BEGIN SUPPLIED INFORMATION
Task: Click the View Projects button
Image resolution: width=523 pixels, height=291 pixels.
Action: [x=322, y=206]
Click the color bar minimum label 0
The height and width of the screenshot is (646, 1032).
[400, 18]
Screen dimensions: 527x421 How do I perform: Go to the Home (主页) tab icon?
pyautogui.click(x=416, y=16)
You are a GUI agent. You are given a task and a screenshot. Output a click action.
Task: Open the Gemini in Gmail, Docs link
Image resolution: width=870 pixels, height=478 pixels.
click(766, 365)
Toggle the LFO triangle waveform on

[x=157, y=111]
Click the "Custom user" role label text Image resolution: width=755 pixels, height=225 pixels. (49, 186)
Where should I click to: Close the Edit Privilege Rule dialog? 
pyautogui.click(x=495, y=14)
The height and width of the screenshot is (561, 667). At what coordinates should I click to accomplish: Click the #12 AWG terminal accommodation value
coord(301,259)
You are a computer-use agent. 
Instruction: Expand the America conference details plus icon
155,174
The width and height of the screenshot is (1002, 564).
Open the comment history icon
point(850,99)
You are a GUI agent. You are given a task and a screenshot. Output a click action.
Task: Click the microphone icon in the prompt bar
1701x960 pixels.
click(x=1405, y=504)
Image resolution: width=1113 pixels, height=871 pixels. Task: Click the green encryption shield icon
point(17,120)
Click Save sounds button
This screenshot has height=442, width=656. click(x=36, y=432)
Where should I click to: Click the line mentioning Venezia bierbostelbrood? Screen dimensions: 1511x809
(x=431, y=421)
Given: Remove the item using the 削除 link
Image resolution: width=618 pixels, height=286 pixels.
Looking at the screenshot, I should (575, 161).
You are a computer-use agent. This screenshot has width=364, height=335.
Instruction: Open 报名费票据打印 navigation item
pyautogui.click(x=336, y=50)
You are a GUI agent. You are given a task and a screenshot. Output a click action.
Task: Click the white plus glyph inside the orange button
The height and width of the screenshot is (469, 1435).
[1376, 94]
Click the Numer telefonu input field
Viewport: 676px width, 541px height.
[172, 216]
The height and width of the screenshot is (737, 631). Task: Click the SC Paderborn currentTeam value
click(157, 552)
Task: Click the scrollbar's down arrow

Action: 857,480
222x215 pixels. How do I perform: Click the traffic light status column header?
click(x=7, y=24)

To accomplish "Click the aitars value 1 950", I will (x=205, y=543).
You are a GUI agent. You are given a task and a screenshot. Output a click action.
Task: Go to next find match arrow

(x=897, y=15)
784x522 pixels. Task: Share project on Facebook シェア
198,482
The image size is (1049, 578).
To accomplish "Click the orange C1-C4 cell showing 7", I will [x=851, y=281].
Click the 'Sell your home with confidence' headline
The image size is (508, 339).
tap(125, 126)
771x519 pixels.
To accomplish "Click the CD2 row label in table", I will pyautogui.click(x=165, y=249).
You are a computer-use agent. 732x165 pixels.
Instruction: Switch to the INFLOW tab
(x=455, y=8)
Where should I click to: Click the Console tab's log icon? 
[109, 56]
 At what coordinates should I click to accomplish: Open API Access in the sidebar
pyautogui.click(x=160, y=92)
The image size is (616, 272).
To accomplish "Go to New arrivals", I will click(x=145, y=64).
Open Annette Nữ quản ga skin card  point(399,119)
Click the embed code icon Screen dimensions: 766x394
END SUPPLIED INFORMATION
• _ACTIVITY_: Your task is to transcribe the material, which must come out exactly as written.

• _EXERCISE RESPONSE_:
Task: Click the View Projects button
Image resolution: width=523 pixels, height=291 pixels.
Action: [x=322, y=206]
Click the color bar minimum label 0
The height and width of the screenshot is (646, 1032).
[400, 18]
Screen dimensions: 527x421 How do I perform: Go to the Home (主页) tab icon?
pyautogui.click(x=416, y=16)
You are a GUI agent. You are given a task and a screenshot. Output a click action.
Task: Open the Gemini in Gmail, Docs link
Image resolution: width=870 pixels, height=478 pixels.
click(766, 365)
Toggle the LFO triangle waveform on

[x=157, y=111]
Click the "Custom user" role label text Image resolution: width=755 pixels, height=225 pixels. (49, 186)
Where should I click to: Close the Edit Privilege Rule dialog? 
pyautogui.click(x=495, y=14)
The height and width of the screenshot is (561, 667). At what coordinates should I click to accomplish: Click the #12 AWG terminal accommodation value
coord(301,259)
You are a computer-use agent. 
Instruction: Expand the America conference details plus icon
155,174
The width and height of the screenshot is (1002, 564).
Open the comment history icon
point(850,99)
You are a GUI agent. You are given a task and a screenshot. Output a click action.
Task: Click the microphone icon in the prompt bar
1701x960 pixels.
click(x=1405, y=504)
Image resolution: width=1113 pixels, height=871 pixels. Task: Click the green encryption shield icon
point(17,120)
Click Save sounds button
This screenshot has height=442, width=656. click(x=36, y=432)
Where should I click to: Click the line mentioning Venezia bierbostelbrood? Screen dimensions: 1511x809
(x=431, y=421)
Given: Remove the item using the 削除 link
Image resolution: width=618 pixels, height=286 pixels.
Looking at the screenshot, I should (575, 161).
You are a computer-use agent. This screenshot has width=364, height=335.
Instruction: Open 报名费票据打印 navigation item
pyautogui.click(x=336, y=50)
You are a GUI agent. You are given a task and a screenshot. Output a click action.
Task: Click the white plus glyph inside the orange button
The height and width of the screenshot is (469, 1435).
[1376, 94]
Click the Numer telefonu input field
Viewport: 676px width, 541px height.
[172, 216]
The height and width of the screenshot is (737, 631). Task: Click the SC Paderborn currentTeam value
click(157, 552)
Task: Click the scrollbar's down arrow

Action: 857,480
222x215 pixels. How do I perform: Click the traffic light status column header?
click(x=7, y=24)

To accomplish "Click the aitars value 1 950", I will (x=205, y=543).
You are a GUI agent. You are given a task and a screenshot. Output a click action.
Task: Go to next find match arrow

(x=897, y=15)
784x522 pixels. Task: Share project on Facebook シェア
198,482
The image size is (1049, 578).
To accomplish "Click the orange C1-C4 cell showing 7", I will [x=851, y=281].
Click the 'Sell your home with confidence' headline
The image size is (508, 339).
tap(125, 126)
771x519 pixels.
To accomplish "Click the CD2 row label in table", I will pyautogui.click(x=165, y=249).
You are a computer-use agent. 732x165 pixels.
Instruction: Switch to the INFLOW tab
(x=455, y=8)
Where should I click to: Click the Console tab's log icon? 
[109, 56]
 At what coordinates should I click to accomplish: Open API Access in the sidebar
pyautogui.click(x=160, y=92)
The image size is (616, 272).
To accomplish "Go to New arrivals", I will click(x=145, y=64).
Open Annette Nữ quản ga skin card  point(399,119)
Click the embed code icon Screen dimensions: 766x394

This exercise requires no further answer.